Requirements
**1)** How would you render this sentence from the article on India–Russia trade in Spanish: "Russia also overtook Iraq for the first time as the top oil supplier to India in 2022-23."
**2)** Could you carry the article on India's trade with Russia forward past its final paragraph?

Passage
○ ○ ○ ○ ○
Russia’s rupee problem
  • Putin and Modi: strong emphasis on long term growth

By Rakesh Joshi. Executive Editor, Business India

The Union commerce ministry has been grappling with some mind-blowing statistics and unusual developments, of late. No, it is not just the rise in imports from China and the drop in exports to that country that has led to a trade deficit of almost $79 billion in 2022-23. India’s annual trade with Russia had more than tripled to $44.4 billion in the fiscal year to 31 March 2023, from $13.1 billion the year before.

Discounted oil made up a significant portion of India’s imports, which reached a record 1.68 million barrels a day in April – up six-fold from a year earlier. Russia also overtook Iraq for the first time as the top oil supplier to India in 2022-23. 

In normal circumstances, the dramatic jump in bilateral trade would have been hailed by both Prime Minister Narendra Modi and President of Russia Vladmir Putin as a landmark in the evolution of bilateral ties. However, given the present circumstances, both leaders chose to remain silent. Both leaders had set a target of $30 billion by 2026 at their summit in 2021, a few months before Russia’s invasion of Ukraine.

In their meeting, they placed a strong emphasis on new drivers of growth for long-term co-operation, as well as on the proposed Trade Agreement between India and the Eurasian Economic Union.

Jump in trade

The rise in bilateral trade between India and Russia happened after New Delhi took advantage of the western sanctions on Moscow following its invasion of Ukraine, to source cheap energy supplies like oil and coal from there. With Russia’s former main crude export markets in Europe banning import and G7 imposing shipping restrictions, more than 90 per cent of Russian seaborne crude headed for Asia – up from pre-war levels of 34 per cent.

The Modi government also embarked on the strategy of settling some of their trade with Russia in rupees. The mechanism worked as a template to draw out similar arrangements with other nations, such as Mauritius and Sri Lanka. Subsequently, the Reserve Bank of India announced a mechanism to settle foreign trade in rupees, aimed at internationalising its use. In all, on paper, India has now permitted 18 trading partner-countries to settle payments in Indian rupees.
○ ○ ○ ○ ○
Stored data

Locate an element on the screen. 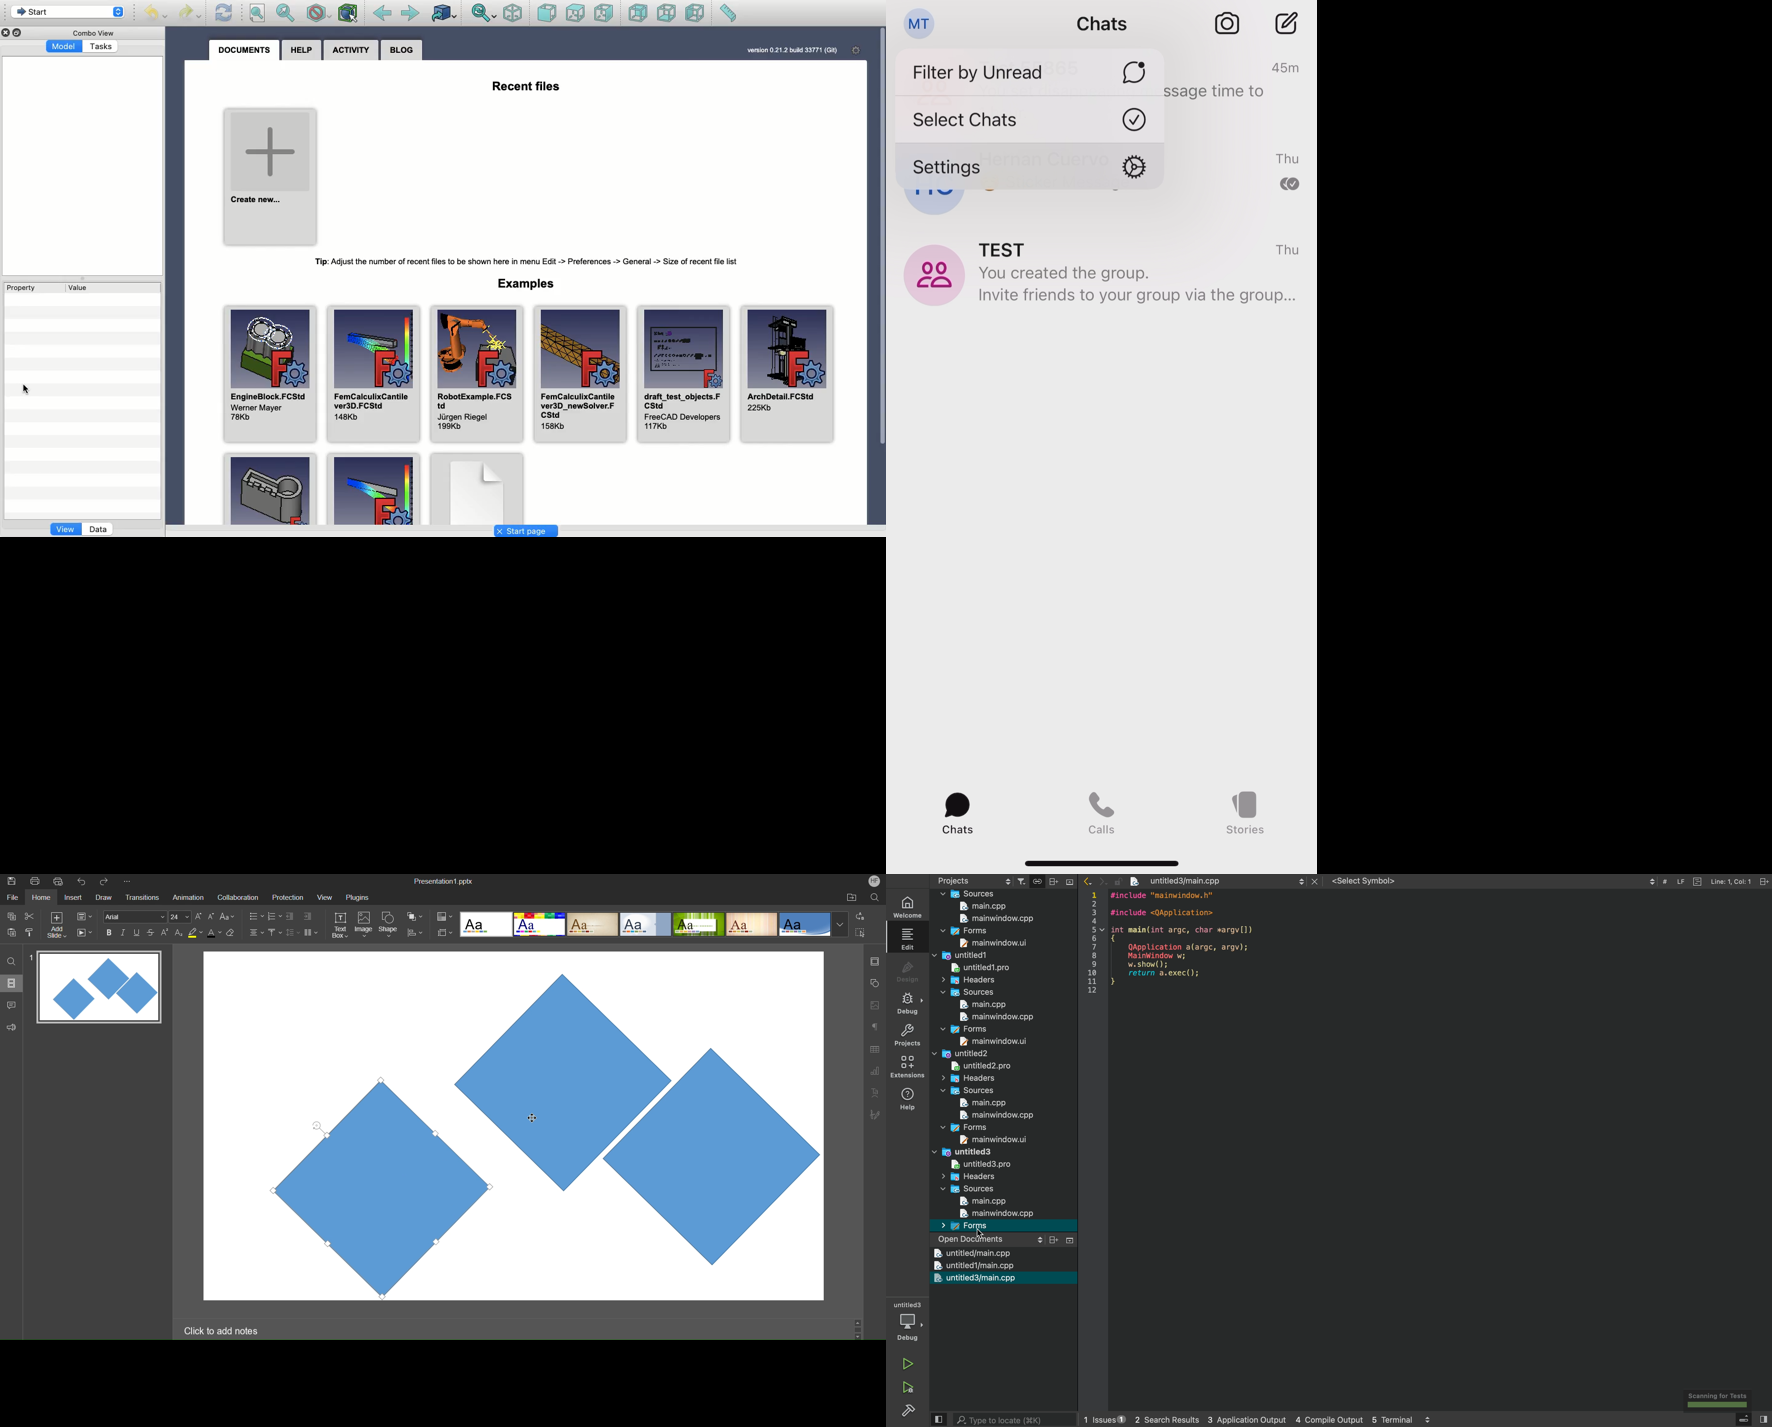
○ ○ ○ ○ ○
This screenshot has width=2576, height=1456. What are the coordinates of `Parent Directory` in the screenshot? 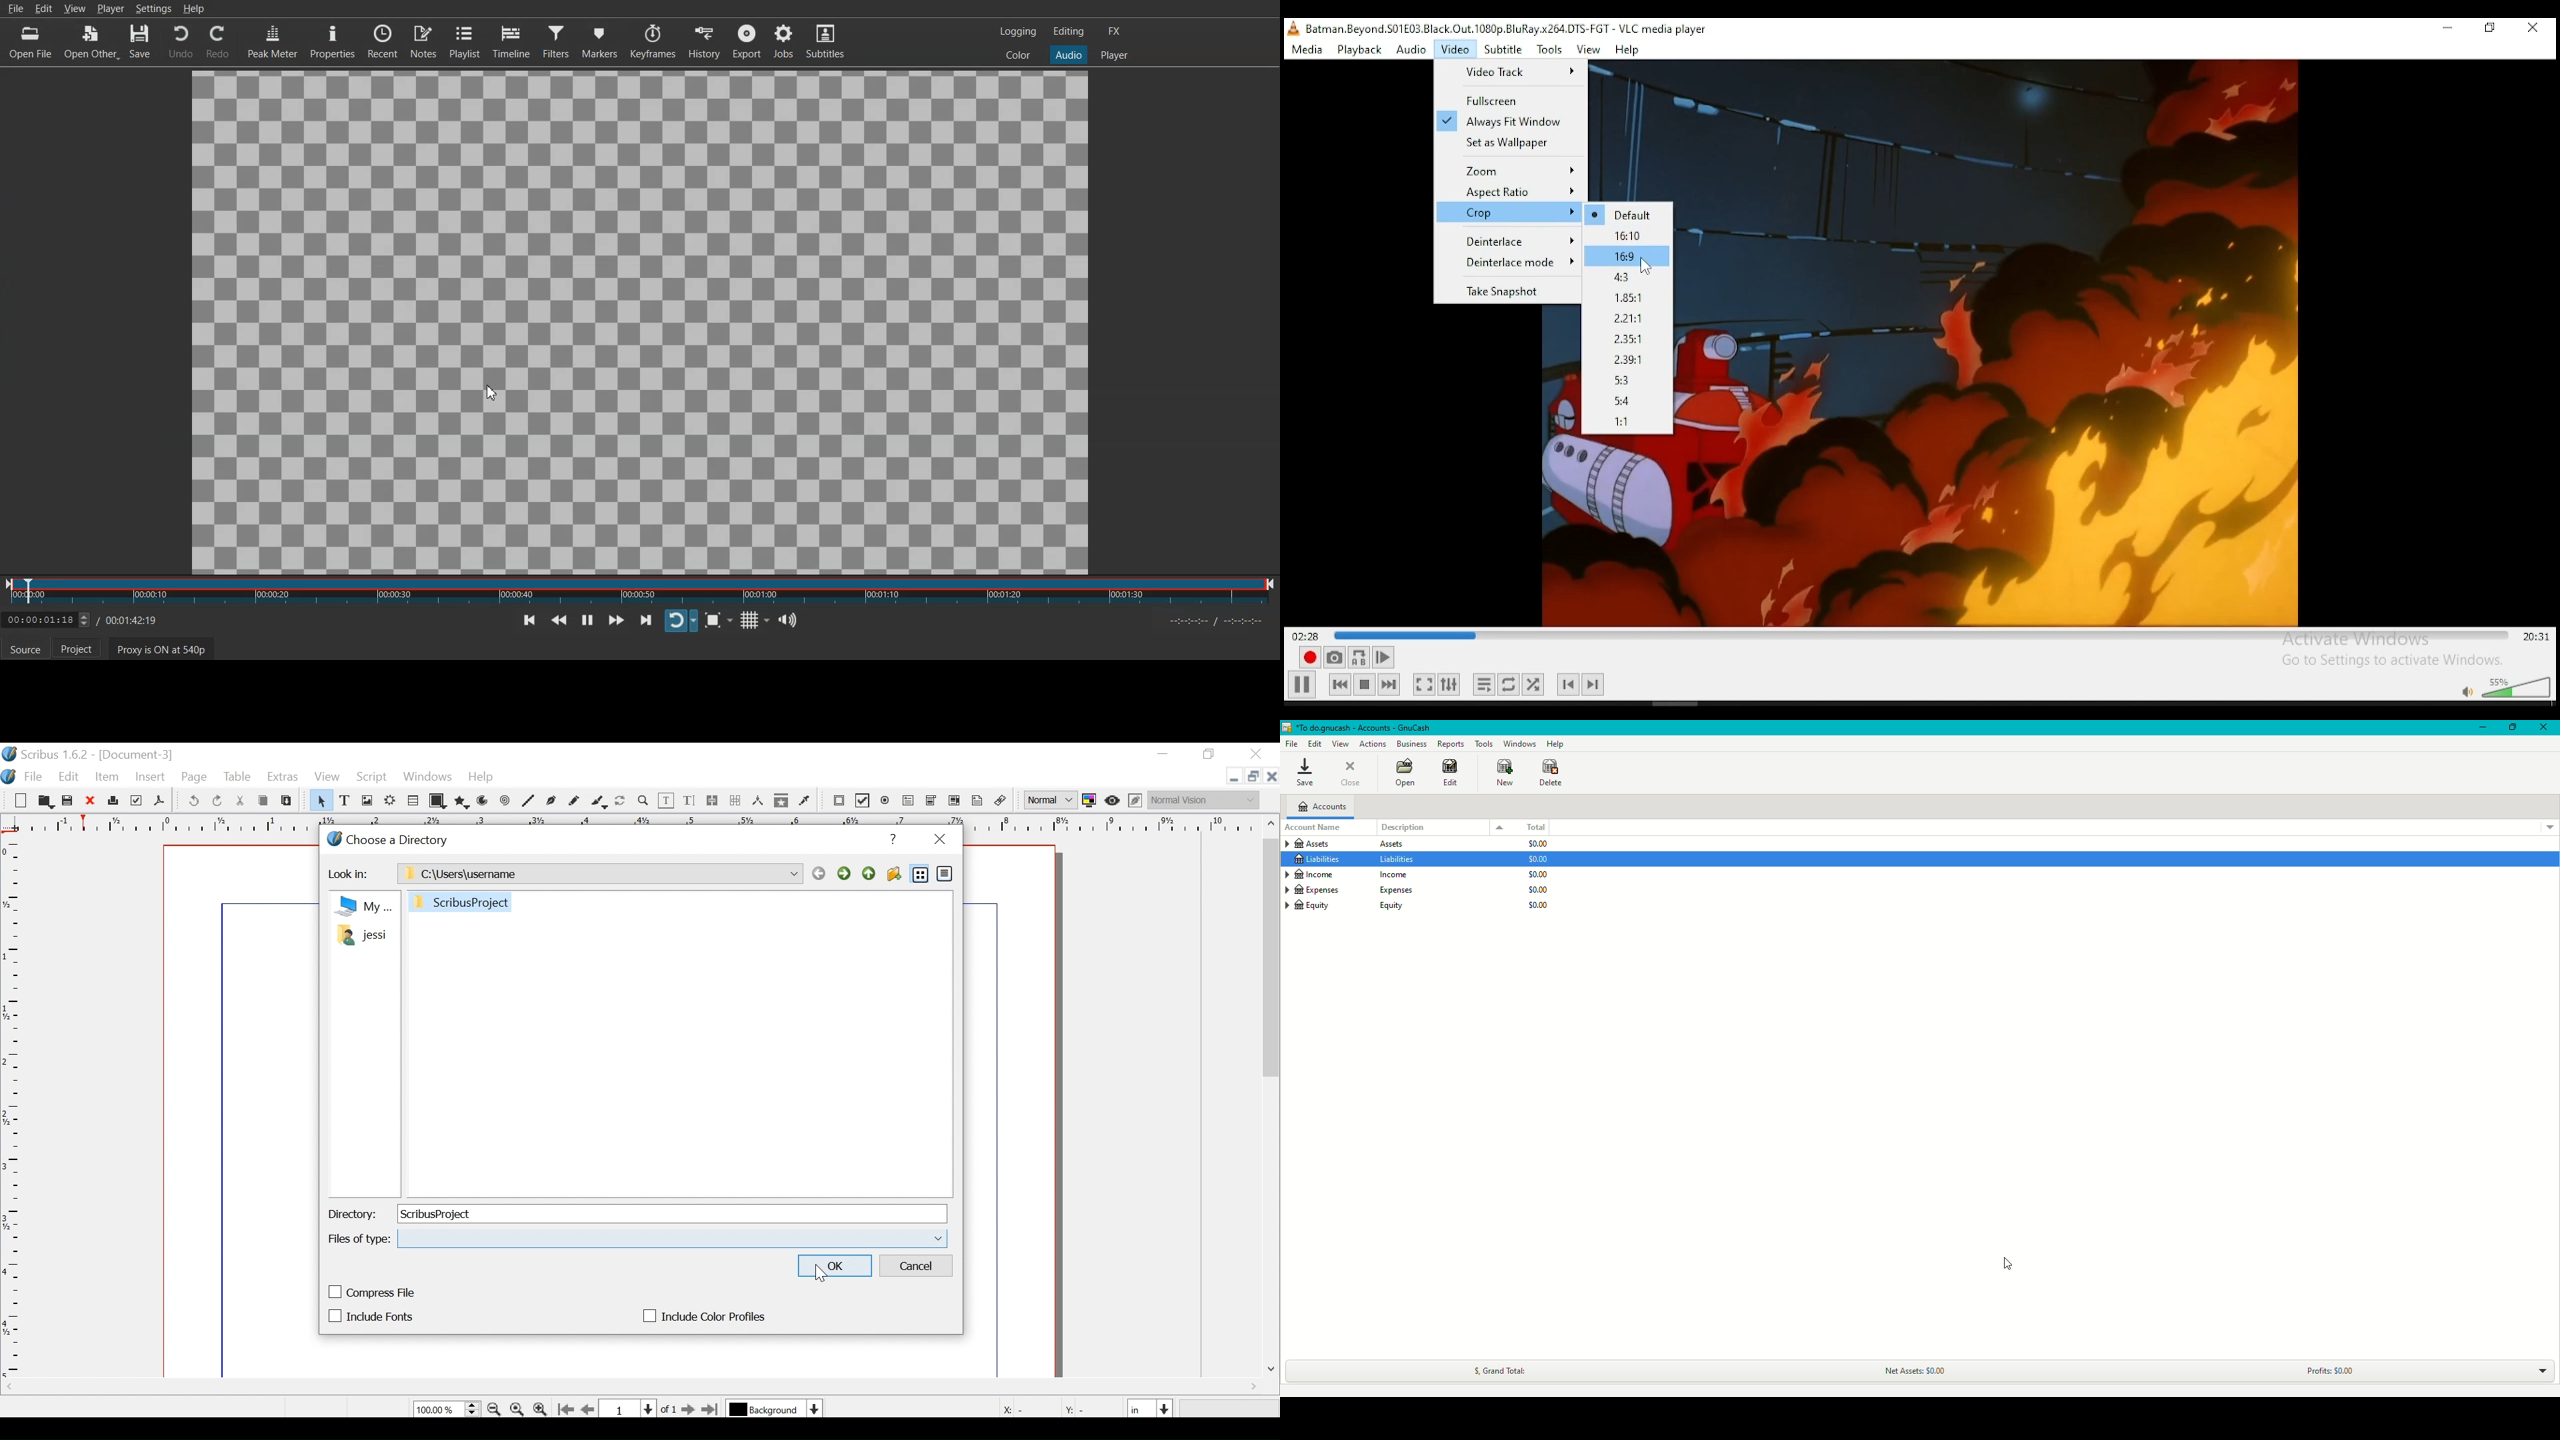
○ ○ ○ ○ ○
Answers for the exercise
**1)** Rusia también superó a Irak por primera vez como principal proveedor de petróleo de la India en 2022-23.

**2)**
The Kremlin initially encouraged India and other countries to trade in national currencies, following sanctions on Russian banks and a ban on transactions using the SWIFT messaging system. But volatility in the rouble soon after the war began meant plans for a rupee-rouble mechanism for oil imports were abandoned. India has resisted pressure from the US to scale back relations with Moscow since the invasion of Ukraine.

Russia then clearly saw geopolitical and business sense in the move, as it was in tune with its stated plan of doing more trade in ‘national currencies and currencies of friendly countries’ to reduce its reliance on US dollars. The US-led sanctions against Moscow gave India a window to buy cheap crude oil from Russia and also make the rupee more acceptable for global trade.

While New Delhi was successful with the first objective, it has not been able to score with the second one. As India emerged a leading buyer of Russian oil in the past 12 months, it started making payments in the rupee.

The sanctions imposed by the US on Russia for invading Ukraine in February 2022 were meant to cripple its economy. Russia got over it by supplying discounted crude to India and China. But, such an arrangement hasn’t quite fully worked out that way, largely for Russia and now partly for India.

  • India and Russia are now trying to come up with alternative solutions, like productively investing the rupees into joint ventures that produce goods that are of use to Russia or could be exported to other parts of the world. But that would be a long haul

Replicating Iran arrangement?

For New Delhi, the arrangement mirrored the mechanism India adopted to settle trade with Iran, where its oil payments to Tehran in rupees were used to supply non-sanctioned goods to the Islamic nation. UCO Bank, which handled India’s purchases of Iranian crude and managed billions of dollars of frozen payments, became the key bank facilitating the trade with sanctions-hit Russia in rupees. Incidentally, the lender posted record profit last year as interest income improved and global business expanded.

But, suddenly, the trade balance tilted in favour of Moscow, due to surging Russian oil imports by New Delhi. Russian oil companies and banks faced the prospect of being flooded with rupees. According to a calculation by Bloomberg, Russia was saddled with up to $1 billion worth of rupees each month that’s stuck in Indian banks.

The country is looking at $3 billion worth of rupees stuck in India every quarter. As observers pointed out, the ‘rupee trap’ was simply adding to the $147-billion Russian hoard stuck abroad. Early in May, Reuters reported that India and Russia have suspended efforts to settle bilateral trade in rupees, after months of negotiations failed to convince Moscow to keep rupees in its coffers. 

Rupee’s drawbacks

Why did this happen? For one thing, the rupee is not fully convertible and India’s share of global exports of goods also is barely about 2 per cent. Compare this to the dollar, which accounts for 88 per cent of the turnover, followed by the euro (31 per cent), yen (17 per cent) and pound sterling (13 per cent).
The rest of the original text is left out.